You don't want to waste good content by dating it with old promotions or offers. And you certainly don't want to remove the indexed page, so when people find the link (and they will), it leads to a 404 error page.
It's like picking the ripe items in your garden. If left on the vine (stalk or tree) they will rot and die making the plant unappealing all the way around. But pick the fruit, vegetable, flowers and more will grow and flourish giving you a bounty for a long time to come.
Schedule these times on your calendar so that you don't forget to close out the time-sensitive materials and update them to be evergreen or redirect to another page/post/product on your website.
Add-In User Experience Maintenance
User experience is where it's at on your website. If it's not friendly or cohesive, your people may leave frustrated, angry or puzzled. No sales can come from this.
Regular site reviews for usability need to be part of your continuing website maintenance plan.
Regular site reviews will allow you to see where you can improve on the user journey to get the information they need and the conversion you desire. The reviews will help you to identify places you can streamline, revise and update.
It will also help you to find missed and forgotten content like a change in hours, features, prices, etc. Reviews also give you a chance to see broken links, forms that aren't working and images that won't display.
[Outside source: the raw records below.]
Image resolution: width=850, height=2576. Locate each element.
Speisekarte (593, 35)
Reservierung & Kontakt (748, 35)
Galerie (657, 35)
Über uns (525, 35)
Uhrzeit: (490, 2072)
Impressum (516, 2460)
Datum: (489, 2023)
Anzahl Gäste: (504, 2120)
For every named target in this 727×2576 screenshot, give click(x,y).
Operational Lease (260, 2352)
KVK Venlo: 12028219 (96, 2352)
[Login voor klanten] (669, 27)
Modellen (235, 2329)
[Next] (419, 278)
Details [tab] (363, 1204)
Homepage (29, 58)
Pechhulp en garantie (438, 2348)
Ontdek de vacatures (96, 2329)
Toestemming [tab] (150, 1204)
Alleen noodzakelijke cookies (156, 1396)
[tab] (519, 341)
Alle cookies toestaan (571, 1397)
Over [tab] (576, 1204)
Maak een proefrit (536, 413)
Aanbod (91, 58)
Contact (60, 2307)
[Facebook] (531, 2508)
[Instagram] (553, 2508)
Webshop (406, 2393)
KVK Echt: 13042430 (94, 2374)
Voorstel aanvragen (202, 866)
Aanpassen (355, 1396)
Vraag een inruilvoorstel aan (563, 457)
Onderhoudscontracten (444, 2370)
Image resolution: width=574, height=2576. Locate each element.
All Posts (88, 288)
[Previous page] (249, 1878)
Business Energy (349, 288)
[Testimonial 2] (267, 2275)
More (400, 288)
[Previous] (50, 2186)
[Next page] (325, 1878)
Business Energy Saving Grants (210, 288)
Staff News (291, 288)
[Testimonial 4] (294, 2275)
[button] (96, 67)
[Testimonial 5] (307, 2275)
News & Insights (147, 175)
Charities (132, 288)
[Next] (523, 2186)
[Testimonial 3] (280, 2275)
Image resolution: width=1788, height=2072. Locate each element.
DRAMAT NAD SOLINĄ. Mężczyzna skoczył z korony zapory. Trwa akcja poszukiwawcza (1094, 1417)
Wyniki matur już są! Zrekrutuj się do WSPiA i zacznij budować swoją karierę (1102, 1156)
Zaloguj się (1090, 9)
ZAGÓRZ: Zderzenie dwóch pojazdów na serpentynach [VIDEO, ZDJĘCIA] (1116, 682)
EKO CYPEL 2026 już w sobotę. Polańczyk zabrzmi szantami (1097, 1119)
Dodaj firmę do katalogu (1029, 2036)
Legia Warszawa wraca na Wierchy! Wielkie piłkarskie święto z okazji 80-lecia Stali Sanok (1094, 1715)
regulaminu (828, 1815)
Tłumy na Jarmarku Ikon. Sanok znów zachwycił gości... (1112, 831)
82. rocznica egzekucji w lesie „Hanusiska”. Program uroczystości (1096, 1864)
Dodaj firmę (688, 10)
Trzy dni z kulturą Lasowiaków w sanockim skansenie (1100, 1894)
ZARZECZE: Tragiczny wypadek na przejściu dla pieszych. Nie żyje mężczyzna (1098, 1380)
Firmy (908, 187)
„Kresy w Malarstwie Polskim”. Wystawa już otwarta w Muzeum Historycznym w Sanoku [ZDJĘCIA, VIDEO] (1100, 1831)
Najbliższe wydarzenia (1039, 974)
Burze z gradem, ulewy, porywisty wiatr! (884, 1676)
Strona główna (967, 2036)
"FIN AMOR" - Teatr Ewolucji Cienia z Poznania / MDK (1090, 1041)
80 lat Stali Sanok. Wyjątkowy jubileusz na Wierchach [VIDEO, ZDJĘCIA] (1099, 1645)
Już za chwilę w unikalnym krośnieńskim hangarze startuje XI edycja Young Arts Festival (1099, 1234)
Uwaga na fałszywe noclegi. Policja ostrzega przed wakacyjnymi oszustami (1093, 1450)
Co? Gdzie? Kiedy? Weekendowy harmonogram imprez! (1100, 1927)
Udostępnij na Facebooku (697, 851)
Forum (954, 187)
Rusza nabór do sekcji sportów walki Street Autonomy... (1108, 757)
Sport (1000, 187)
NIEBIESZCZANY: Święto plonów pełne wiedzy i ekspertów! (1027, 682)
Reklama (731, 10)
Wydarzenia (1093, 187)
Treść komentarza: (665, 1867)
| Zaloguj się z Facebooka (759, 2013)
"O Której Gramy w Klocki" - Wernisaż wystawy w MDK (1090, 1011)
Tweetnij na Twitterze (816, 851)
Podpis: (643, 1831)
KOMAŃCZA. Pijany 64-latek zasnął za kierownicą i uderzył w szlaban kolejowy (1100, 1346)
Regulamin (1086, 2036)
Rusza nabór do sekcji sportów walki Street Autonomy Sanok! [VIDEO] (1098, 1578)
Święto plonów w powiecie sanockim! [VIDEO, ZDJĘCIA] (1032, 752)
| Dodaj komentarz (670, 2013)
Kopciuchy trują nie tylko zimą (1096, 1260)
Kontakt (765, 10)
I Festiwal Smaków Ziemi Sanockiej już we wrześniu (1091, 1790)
Google Analytics and Google Search Console are your friends in this stage. By looking at your GA reports on a regular basis, you will find if people are bouncing, leaving without taking any actions or abandoning the check out cart. Search Console will also help you find the broken links and other issues that can hinder good user experience.
I like to review parts of my sites monthly, quarterly and annually with my support team to see where we can continue to improve.
Keep A Content Marketing Plan
Lots of people feel that maintenance are routine tasks to keep the site from getting hacked, but without fresh and relevant content your shiny new site can become stale and dated soon.
Think about your garden. Without new plants and other varieties, it may become not so appealing. Same goes with your content and copy. Forget to add some new stuff, and there's no reason for me to come back and visit you again and again.
Some like to create a content plan monthly, others every 90 days and even some annually. Do what works for you as far as planning and creation but try to keep updated at least monthly.
What to include in the plan? Start with a content audit. If you don't have one, get one. It may be a big undertaking at first but can save you time in the long run. Maybe you previously have created an asset you can reuse or repurpose instead of needing to develop new every time.
You also want to freshen up old and outdated content. So instead of creating another article on planting a killer garden, you can update one that exists with new techniques you've learned. After the content update, schedule with updated published date and there you have it.
Using this technique allows you to give your audience relevant information without losing any search rankings you might have had from the first publishing. It could also let you find new ways to present information like a Facebook live or video of you practicing the techniques.
By having a content plan and calendar, you'll be able to keep your site relevant easily and your content up-to-date.
Continued Website Maintenance is a Must
One thing is for sure; your WordPress website will need support. With a little planning, it's easier to hit these tasks head on or find the right support team, so you don't have to think about it.
Keep an updated record of your logins, hosting credentials, email addresses, and other items at hand so that if something happens (or your site goes down) you have everything you need to make things right.
Mostly, don't panic and be prepared.
Your website is your biggest marketing asset and a powerful tool in your business. And by using the above tips, you can keep it growing, flourishing and a stress-free piece of your online business.